The Nature of AI Acquisitions

The nature of AI data analytics is uniquely strategic in terms of acquisitions. To elaborate, AI is meant to quickly analyze mass amounts of unstructured data without massive data cleaning, organization, or formatting. As such, it makes for the perfect time-saving acquisition that most FAMGA type organizations look for. 

These companies have the technical and human resources to create these types of products but just out of the cost heavy nature of product management, agile development, and computer scientist’s salaries, it often makes more sense to acquire smaller startups who are able to save time and capital in a massive way. 

Thinking about it from a business perspective, Apple’s acquisition of a consumer AI company may yield 2-3 industry differentiating features that in turn increases sales. To a mega-giant like Apple, their product is so popular in the market that to acquire even a sustainable 1% growth in sales is so significant that it is worth many millions of dollars of acquisitions. 

As investors, it is important to keep in mind that many of these companies are not solely looking for time-saving targets. Antitrust laws haven’t been updated well across tech spaces especially due to the fact that Tech is a sector that moves a lot quicker than legislation does. Antitrust laws still apply in large to Major tech companies due to the fact that many of them formed as groups of hundreds of acquisitions over the course of the decade.

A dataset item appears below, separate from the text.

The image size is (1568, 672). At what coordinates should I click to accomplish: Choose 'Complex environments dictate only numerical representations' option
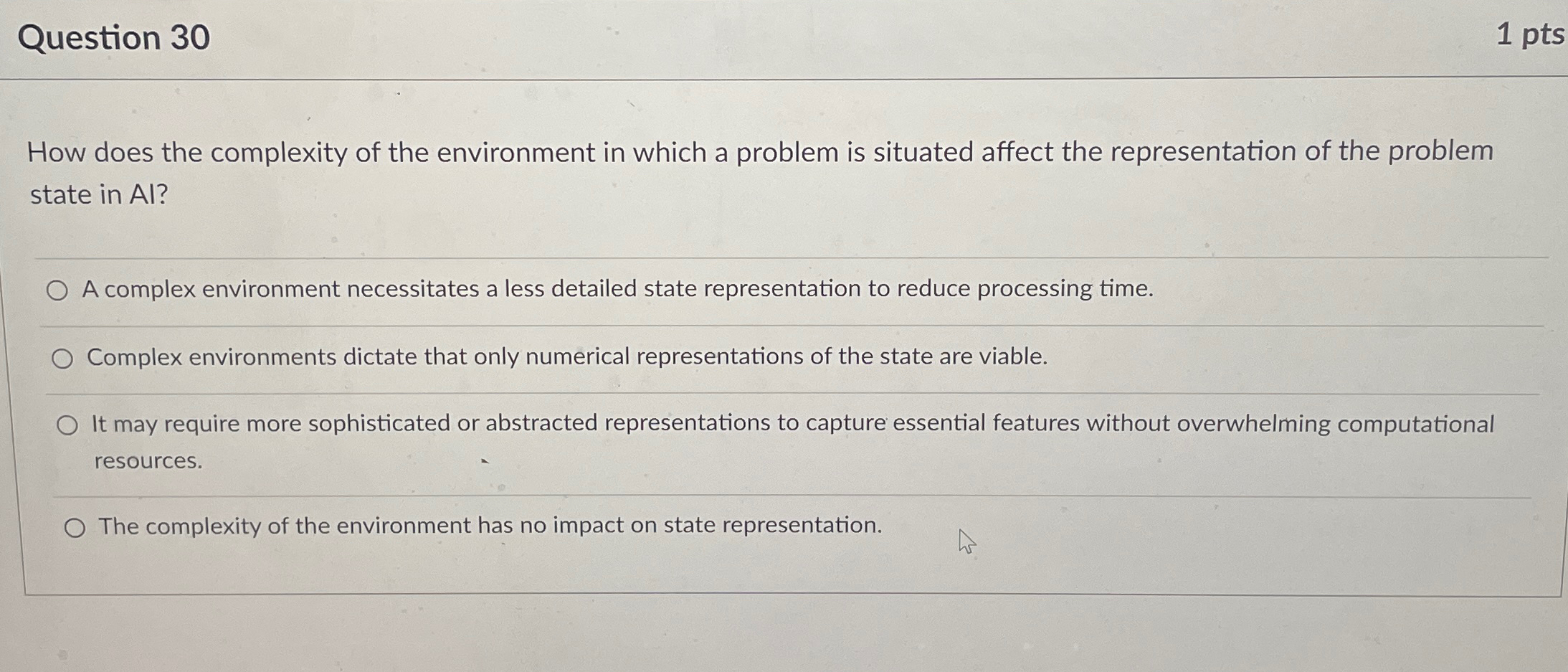click(x=64, y=358)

Big Tech has been known for making large-scale acquisitions in order to enhance their product or to take out the competition. The largest acquisitions of this nature have come from the autonomous vehicle space and the semiconductor space. 

Understanding that AI technology may be a new space with large-scale acquisitions could be an exciting prospect for private Equity investors as it allows them to differentiate their current portfolios, and add significantly desirable Investments for their investors.

Shaping Future Deals

The use of AI technology is a break from traditional private equity investment strategies in that many of these companies are not majorly profitable, have large-scale operational capabilities that need optimization, and do not necessarily have a very obvious or multitudinous payout strategy. 

This makes it difficult for private equity firms to use old models to value AI companies. This balance can be struck best by analyzing AI companies through the lens of Industry comparables instead of evaluating based on EBITDA or revenue multiples.

Overall, the market is trending towards using more AI technology as the mass amount of data analytics and regulatory inefficiencies come from this space. This creates an exciting addition to most PE portfolios because PE firms are now going to be able to utilize many new AI Technologies and their other Investments. 

Process optimization is very common and simple as an AI Tech and would help many other non-technical Investments increase their productivity and in turn, their valuation.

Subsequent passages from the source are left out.